(Dataset excerpt)
-- start --

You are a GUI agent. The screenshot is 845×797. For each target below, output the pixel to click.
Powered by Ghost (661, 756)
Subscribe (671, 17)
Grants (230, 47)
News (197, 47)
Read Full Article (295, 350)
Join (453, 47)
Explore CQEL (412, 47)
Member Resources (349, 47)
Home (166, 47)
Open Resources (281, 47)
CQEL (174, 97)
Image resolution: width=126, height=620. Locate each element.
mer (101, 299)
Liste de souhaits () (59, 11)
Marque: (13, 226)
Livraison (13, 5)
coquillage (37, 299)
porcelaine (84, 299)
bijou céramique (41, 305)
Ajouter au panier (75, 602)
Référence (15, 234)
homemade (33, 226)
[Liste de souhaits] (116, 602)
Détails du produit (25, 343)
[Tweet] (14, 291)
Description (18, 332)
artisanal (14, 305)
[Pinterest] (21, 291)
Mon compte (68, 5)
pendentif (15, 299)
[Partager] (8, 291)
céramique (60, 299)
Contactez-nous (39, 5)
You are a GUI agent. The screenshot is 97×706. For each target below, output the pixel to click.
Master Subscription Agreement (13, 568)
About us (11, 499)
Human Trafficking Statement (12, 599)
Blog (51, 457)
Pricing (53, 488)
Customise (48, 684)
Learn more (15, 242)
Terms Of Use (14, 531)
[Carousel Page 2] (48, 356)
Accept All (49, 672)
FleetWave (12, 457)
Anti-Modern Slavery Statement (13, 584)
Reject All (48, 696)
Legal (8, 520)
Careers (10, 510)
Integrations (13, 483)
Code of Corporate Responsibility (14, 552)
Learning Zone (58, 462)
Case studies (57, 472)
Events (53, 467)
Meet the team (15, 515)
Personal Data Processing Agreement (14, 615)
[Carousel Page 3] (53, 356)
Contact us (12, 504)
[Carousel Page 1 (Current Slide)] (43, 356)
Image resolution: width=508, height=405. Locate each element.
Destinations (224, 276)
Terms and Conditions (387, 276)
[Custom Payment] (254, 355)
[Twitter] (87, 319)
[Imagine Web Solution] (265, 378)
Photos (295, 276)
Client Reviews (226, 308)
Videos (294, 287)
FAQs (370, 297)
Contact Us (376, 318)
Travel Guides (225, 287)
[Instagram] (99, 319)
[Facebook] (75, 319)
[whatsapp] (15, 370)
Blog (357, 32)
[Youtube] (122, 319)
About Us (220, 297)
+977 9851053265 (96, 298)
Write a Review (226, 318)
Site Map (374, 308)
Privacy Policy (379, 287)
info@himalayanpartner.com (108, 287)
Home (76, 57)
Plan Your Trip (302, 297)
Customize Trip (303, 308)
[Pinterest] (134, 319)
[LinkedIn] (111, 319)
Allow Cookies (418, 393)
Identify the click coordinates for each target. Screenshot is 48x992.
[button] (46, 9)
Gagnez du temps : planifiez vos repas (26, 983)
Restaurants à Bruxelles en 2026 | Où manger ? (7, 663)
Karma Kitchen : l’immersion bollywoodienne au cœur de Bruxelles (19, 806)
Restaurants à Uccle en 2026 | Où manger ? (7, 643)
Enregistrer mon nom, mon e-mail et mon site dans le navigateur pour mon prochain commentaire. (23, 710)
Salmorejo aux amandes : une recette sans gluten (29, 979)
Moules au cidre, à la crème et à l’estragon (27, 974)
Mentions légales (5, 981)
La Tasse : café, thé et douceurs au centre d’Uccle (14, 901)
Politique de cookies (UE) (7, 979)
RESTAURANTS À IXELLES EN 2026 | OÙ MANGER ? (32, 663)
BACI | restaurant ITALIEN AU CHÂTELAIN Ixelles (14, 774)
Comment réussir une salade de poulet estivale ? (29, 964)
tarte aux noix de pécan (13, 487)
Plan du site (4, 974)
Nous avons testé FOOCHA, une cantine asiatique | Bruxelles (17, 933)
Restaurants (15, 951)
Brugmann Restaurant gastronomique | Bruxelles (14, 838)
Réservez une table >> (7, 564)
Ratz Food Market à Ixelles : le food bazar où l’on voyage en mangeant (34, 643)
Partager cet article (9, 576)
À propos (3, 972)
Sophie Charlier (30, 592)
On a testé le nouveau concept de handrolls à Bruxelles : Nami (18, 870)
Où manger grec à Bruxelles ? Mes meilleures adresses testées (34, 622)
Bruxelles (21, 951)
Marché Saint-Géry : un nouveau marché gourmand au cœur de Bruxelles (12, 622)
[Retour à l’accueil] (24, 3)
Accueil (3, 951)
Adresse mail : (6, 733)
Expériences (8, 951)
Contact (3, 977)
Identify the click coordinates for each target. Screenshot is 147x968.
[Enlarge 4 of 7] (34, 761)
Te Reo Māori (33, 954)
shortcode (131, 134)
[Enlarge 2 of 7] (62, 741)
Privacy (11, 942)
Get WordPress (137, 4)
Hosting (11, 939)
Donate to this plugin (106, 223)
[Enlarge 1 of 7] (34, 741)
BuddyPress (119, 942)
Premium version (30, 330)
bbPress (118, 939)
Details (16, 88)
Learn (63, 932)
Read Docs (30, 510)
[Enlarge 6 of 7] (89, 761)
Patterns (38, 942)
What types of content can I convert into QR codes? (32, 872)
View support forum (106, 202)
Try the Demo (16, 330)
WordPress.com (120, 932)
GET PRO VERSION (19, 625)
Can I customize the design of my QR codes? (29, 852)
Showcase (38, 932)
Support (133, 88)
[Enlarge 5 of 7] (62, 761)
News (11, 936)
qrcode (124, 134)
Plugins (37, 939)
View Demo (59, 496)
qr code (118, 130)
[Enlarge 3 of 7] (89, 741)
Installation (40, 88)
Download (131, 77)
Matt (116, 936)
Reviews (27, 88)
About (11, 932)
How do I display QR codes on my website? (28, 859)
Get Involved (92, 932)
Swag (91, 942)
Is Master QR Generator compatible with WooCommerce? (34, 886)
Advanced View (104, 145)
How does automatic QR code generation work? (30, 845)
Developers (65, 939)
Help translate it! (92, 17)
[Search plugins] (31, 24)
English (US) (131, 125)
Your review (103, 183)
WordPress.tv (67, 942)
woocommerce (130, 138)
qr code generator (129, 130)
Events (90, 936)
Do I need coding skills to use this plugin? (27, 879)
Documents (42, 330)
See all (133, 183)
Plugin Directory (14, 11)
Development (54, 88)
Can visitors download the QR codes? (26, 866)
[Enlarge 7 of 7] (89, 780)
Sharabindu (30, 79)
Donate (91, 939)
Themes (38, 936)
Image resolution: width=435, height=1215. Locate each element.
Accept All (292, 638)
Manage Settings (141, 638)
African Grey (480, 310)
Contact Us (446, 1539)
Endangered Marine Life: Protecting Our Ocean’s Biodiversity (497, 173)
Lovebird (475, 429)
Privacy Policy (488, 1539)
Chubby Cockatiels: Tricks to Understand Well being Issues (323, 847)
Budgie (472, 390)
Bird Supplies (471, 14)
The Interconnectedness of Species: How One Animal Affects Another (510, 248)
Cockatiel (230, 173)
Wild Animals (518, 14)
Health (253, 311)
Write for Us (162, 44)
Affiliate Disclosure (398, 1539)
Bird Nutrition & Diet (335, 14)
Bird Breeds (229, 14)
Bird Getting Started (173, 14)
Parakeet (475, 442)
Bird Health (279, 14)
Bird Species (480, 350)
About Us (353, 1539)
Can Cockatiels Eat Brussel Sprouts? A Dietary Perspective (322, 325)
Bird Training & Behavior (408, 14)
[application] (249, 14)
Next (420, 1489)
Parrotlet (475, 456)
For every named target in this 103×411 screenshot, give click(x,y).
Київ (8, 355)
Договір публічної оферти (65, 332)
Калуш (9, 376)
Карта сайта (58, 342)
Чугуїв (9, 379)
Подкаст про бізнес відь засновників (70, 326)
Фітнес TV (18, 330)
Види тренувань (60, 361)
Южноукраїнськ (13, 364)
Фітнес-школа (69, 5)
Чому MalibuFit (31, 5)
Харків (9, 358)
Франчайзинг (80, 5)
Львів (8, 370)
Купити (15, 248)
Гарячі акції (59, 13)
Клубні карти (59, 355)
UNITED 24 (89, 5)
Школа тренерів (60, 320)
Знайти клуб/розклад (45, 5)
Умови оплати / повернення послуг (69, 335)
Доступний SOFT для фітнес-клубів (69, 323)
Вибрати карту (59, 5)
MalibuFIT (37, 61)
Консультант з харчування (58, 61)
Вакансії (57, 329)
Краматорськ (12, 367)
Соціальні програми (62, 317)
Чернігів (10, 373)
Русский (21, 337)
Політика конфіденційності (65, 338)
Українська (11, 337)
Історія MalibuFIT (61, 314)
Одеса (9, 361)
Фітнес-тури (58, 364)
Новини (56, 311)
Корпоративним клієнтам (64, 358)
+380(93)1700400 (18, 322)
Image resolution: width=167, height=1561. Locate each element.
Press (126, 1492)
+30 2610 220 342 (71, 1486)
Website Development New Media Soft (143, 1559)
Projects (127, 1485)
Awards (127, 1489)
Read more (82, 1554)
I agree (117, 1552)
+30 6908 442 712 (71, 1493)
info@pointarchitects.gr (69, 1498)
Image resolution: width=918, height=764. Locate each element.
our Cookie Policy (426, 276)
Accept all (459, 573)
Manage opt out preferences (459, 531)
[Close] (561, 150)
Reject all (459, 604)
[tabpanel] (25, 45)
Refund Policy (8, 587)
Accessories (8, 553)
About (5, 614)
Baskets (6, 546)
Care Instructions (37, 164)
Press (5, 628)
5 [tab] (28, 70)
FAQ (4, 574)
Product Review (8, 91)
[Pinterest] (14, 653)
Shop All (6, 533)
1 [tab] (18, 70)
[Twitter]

-- end --

Please rescale the data from the line with "Українська (11, 337)" up to and including the line with "info@pointarchitects.gr (69, 1498)", giving those lines again in full, request lines included. Multiply every coordinate in the answers by 1.6 and round to whole numbers, with halves rounding up.

## Task output:
Українська (18, 539)
Історія MalibuFIT (98, 502)
Одеса (14, 578)
Фітнес-тури (93, 582)
Новини (90, 498)
Корпоративним клієнтам (102, 573)
+380(93)1700400 (29, 515)
Image resolution: width=167, height=1561. Locate each element.
Press (202, 2387)
+30 2610 220 342 (114, 2378)
Website Development New Media Soft (229, 2494)
Projects (203, 2376)
Awards (203, 2382)
Read more (131, 2486)
I agree (187, 2483)
+30 6908 442 712 (114, 2389)
info@pointarchitects.gr (110, 2397)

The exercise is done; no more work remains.